──────── Extract to read ────────

Despite many setbacks the SALT II negotiators produced a complex treaty signed at Vienna in June 1979. In December, 1979 NATO agreed to the Peshing II and curise missile deployments only to have the Soviet Union respond by invading Afghanistan. The Chernobyl nuclear power plant explosion changed Soviet Union's perception about nuclear weapons and their usage. In December 1987, US and Soviet Union signed a treaty for the dismantling of all intermediate range nuclear missiles in Europe. Soon Soviet Union and American obversers were witnessing the actual destruction of missiles that had revived Cold War tensions only a few years back. The US provided covert and sometimes overt support to forces resisting Soviet influence in Eastern Europe, Afghanistan, Central America and elsewhere.
In 1987, decisions followed to begin the withdrawing of Soviet troops from Afghanistan and to reduce support for Marxist regimes elsewhere in the third world. Changes started to take place in the Eastern Europe and Soviet Union did not do anything to curb them as they realized that force could only work for sometime only hence they let people decide the fate of their countries. Germany reunified and remained with NATO, while the Soviet forces stationed on German territory withdrew, American forces remained. Finally on 25th December, 1991 Soviet Union was dissolved.
The most important departure from determinism during the Cold War had to do with hot wars. Prior to 1945 great powers fought great wars so frequently that they seemed to be permanent features of the international landscape. After 1945 however, wars were limited to those between superpowers and smaller powers in Korea, Vietnam and Afghanistan or to wars among smaller powers like the four wars Israel and its Arab neighbours fought between 1948 to 1973 or the three wars between India and Pakistan or the long, bloody and indecisive struggle that consumed Iran and Iraq throughout the 1980s. In the Cold war because nuclear weapons could be used hence no war took place.
By the mid 1950s these lethal devices together with the means of delivering them almost instantly anywhere had placed all states at risk. As a consequence, one of the principal reasons for engaging in war in the past, the protection of one's own territory no longer made sense. At the same time competition for territory another traditional cause of war was becoming less profitable than it once had been. Satellite reconnaissance and the other intelligence breakthoughs also contributed to the obsolescence of major wars by dimishing the possibility of surprise in starting them and by eliminating opportunities for concealment in waging them.

──────── The data ────────

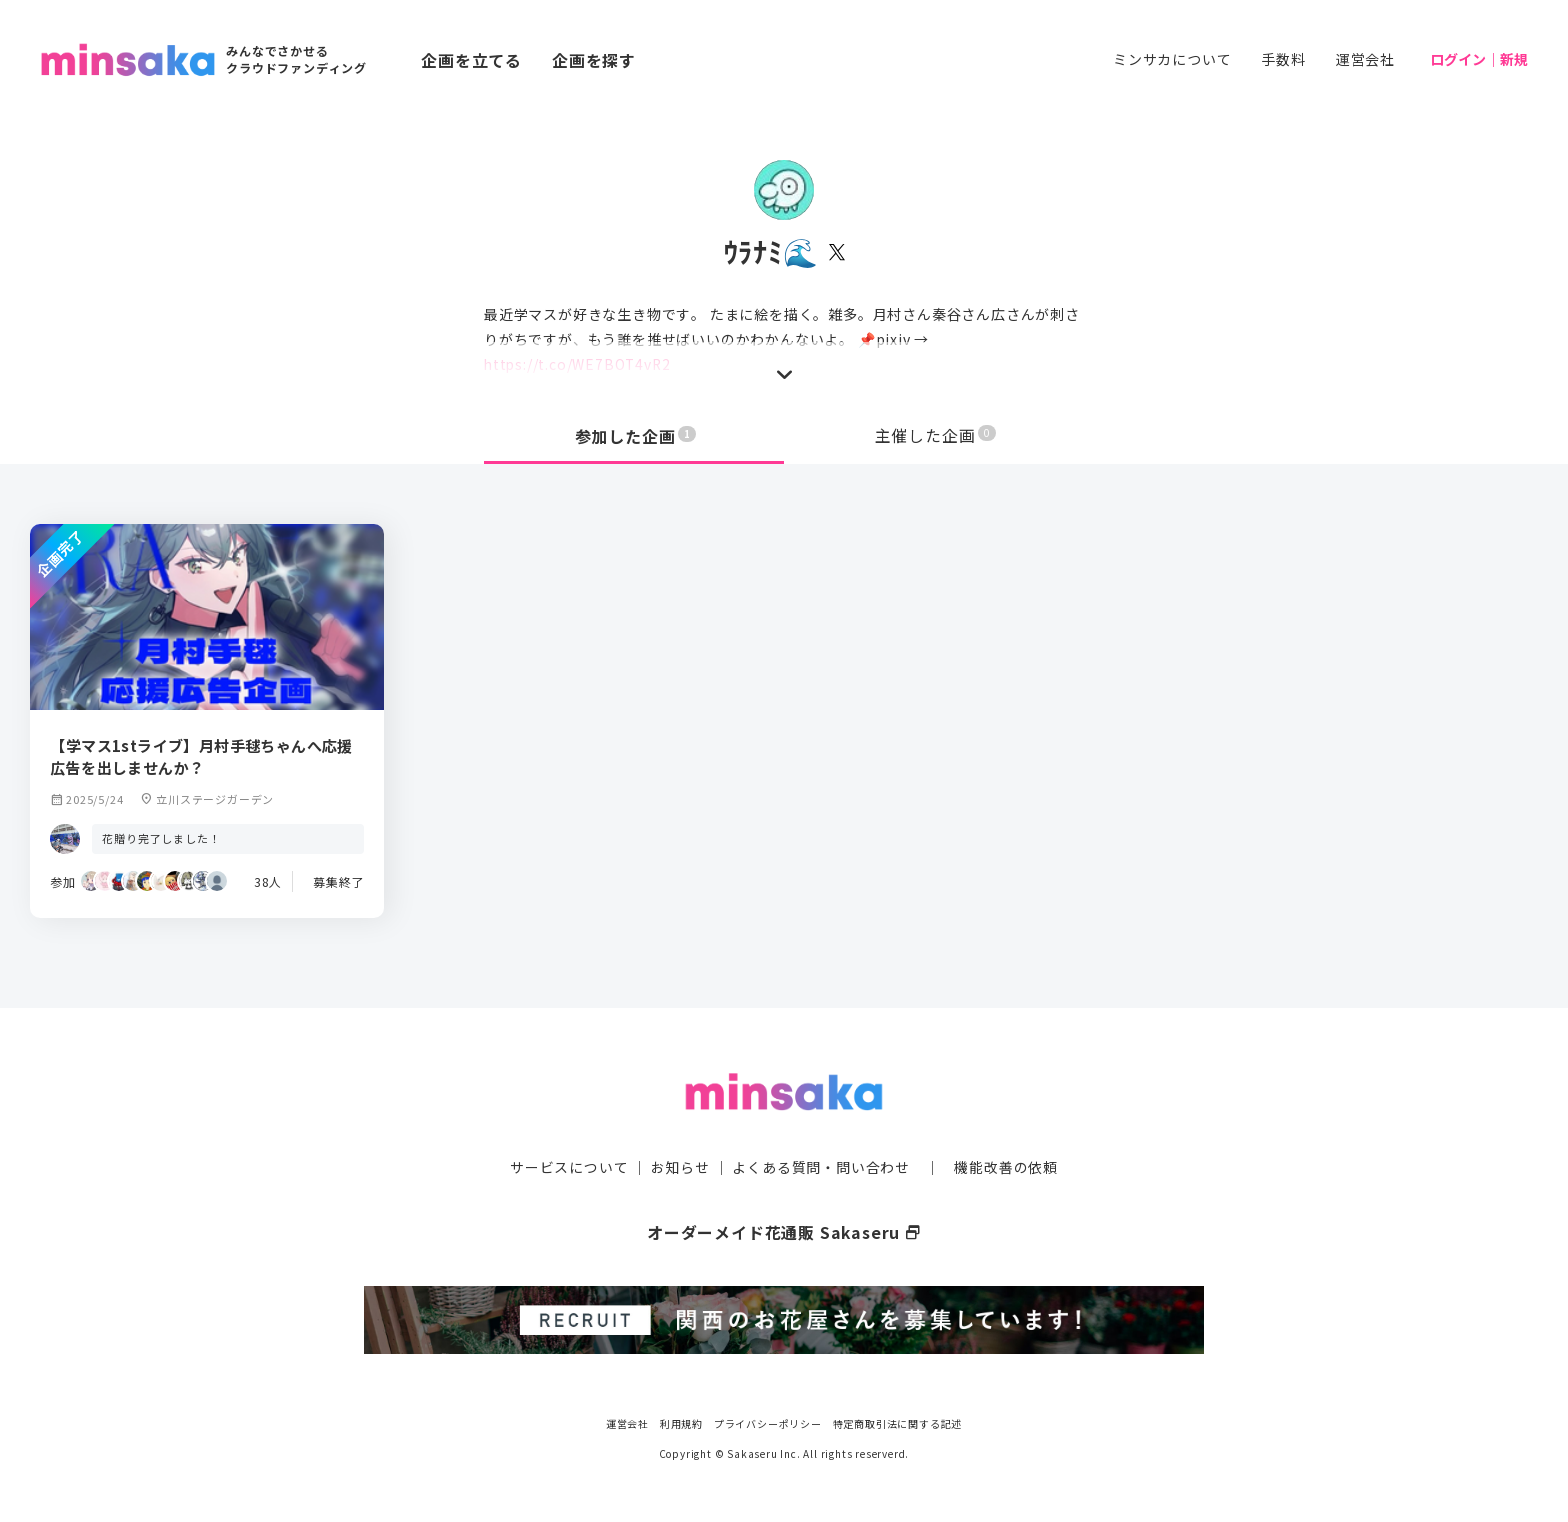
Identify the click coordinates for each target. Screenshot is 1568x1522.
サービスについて (569, 1166)
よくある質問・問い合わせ (821, 1166)
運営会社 (1365, 59)
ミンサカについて (1172, 59)
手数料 (1283, 59)
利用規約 (681, 1421)
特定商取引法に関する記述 (898, 1421)
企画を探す (594, 60)
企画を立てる (471, 60)
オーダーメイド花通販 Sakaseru (784, 1231)
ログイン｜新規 (1479, 59)
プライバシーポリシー (768, 1421)
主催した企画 (936, 436)
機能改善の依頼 (1006, 1166)
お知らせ (680, 1166)
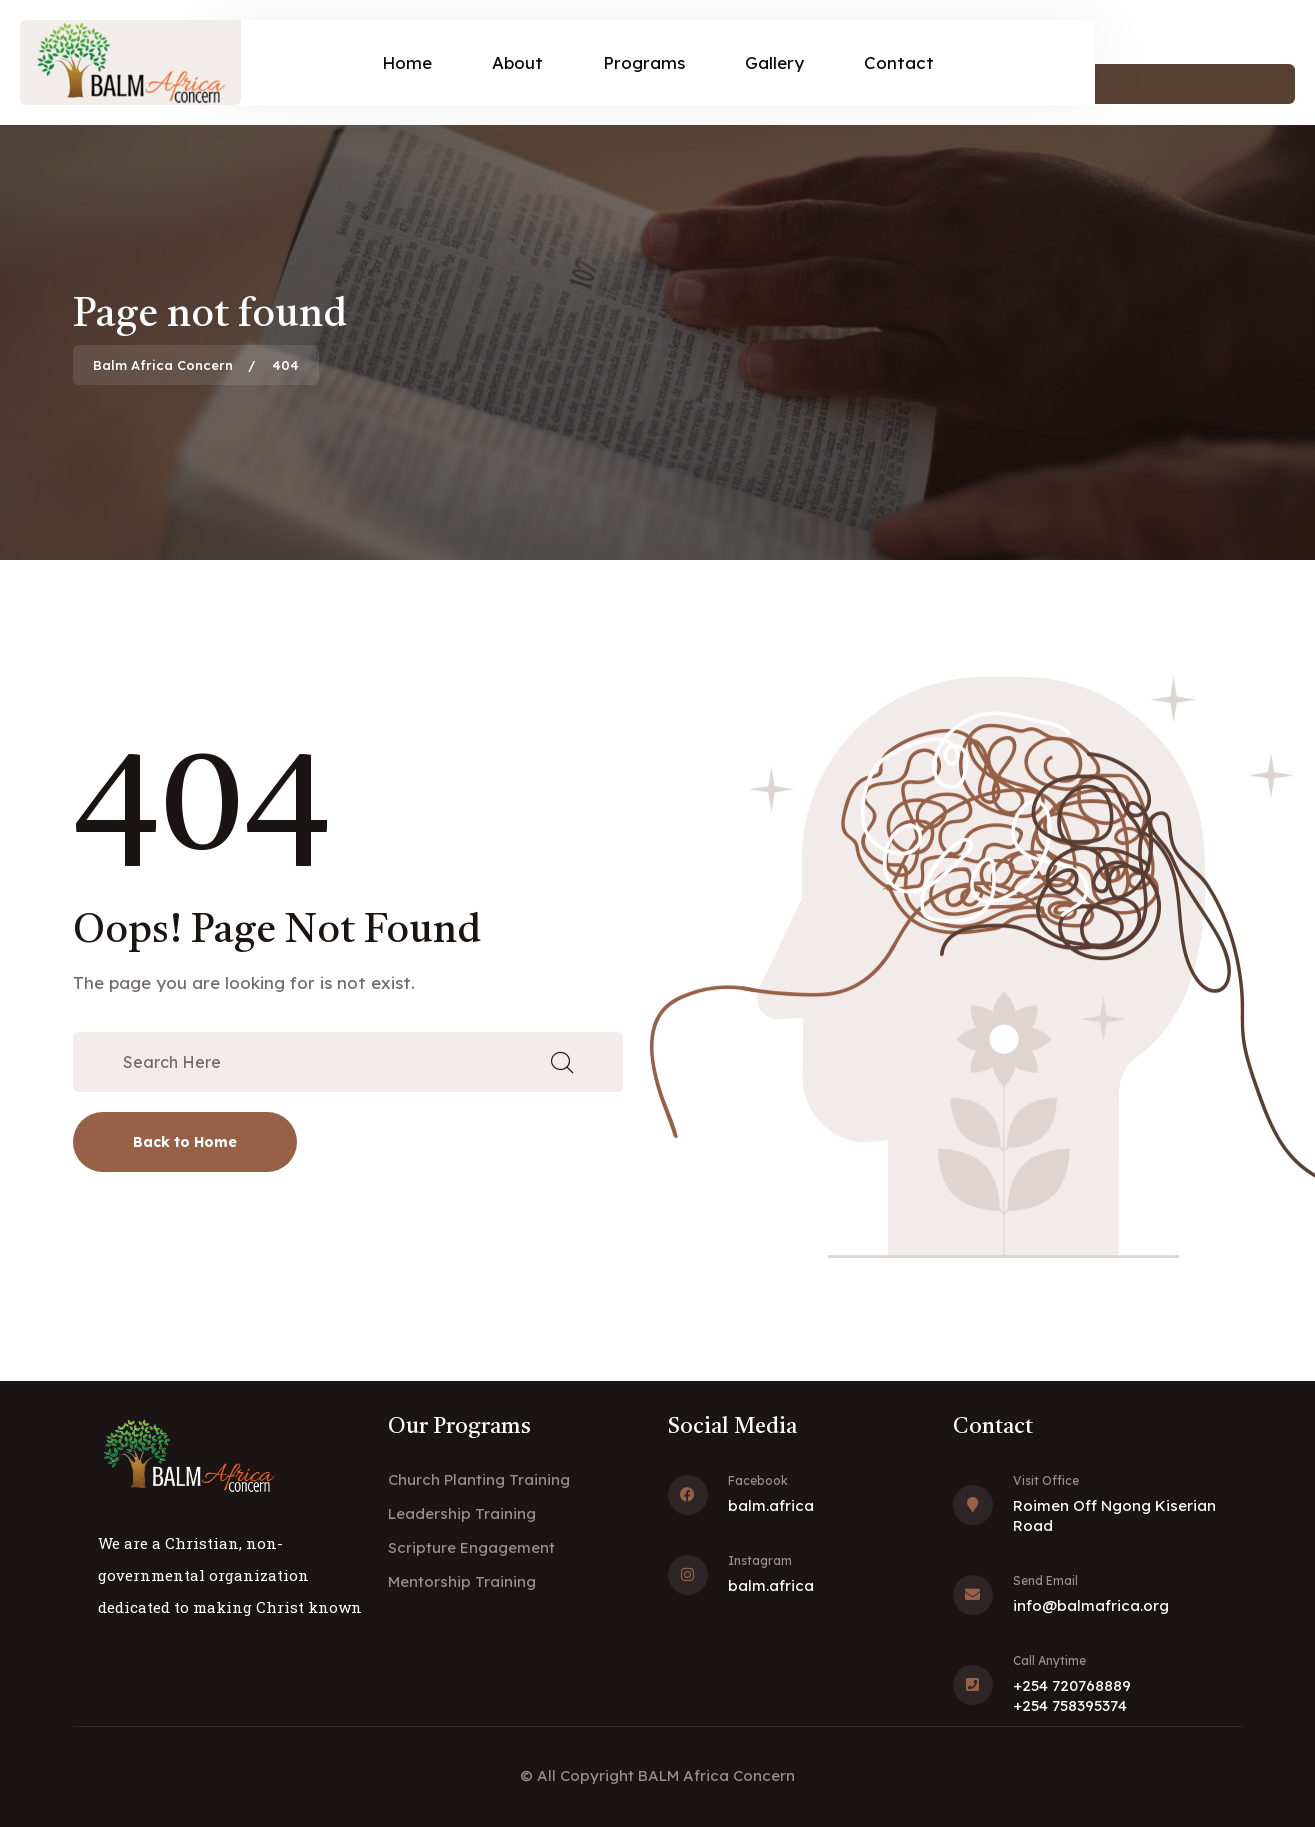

────────

[Stated goal A] According to the Cold War passage, on what date was the Soviet Union dissolved?
[Stated goal B] Duplicate every line of the records character for character, omitting the pictures.
The Cold War passage and the records were taken from different sources.

[Complete response A] The Soviet Union was dissolved on 25th December, 1991.

[Complete response B]
Identify the click coordinates for each target. Screenshot is 1568x1522.
サービスについて (569, 1166)
よくある質問・問い合わせ (821, 1166)
運営会社 (1365, 59)
ミンサカについて (1172, 59)
手数料 (1283, 59)
利用規約 (681, 1421)
特定商取引法に関する記述 (898, 1421)
企画を探す (594, 60)
企画を立てる (471, 60)
オーダーメイド花通販 Sakaseru (784, 1231)
ログイン｜新規 (1479, 59)
プライバシーポリシー (768, 1421)
主催した企画 (936, 436)
機能改善の依頼 (1006, 1166)
お知らせ (680, 1166)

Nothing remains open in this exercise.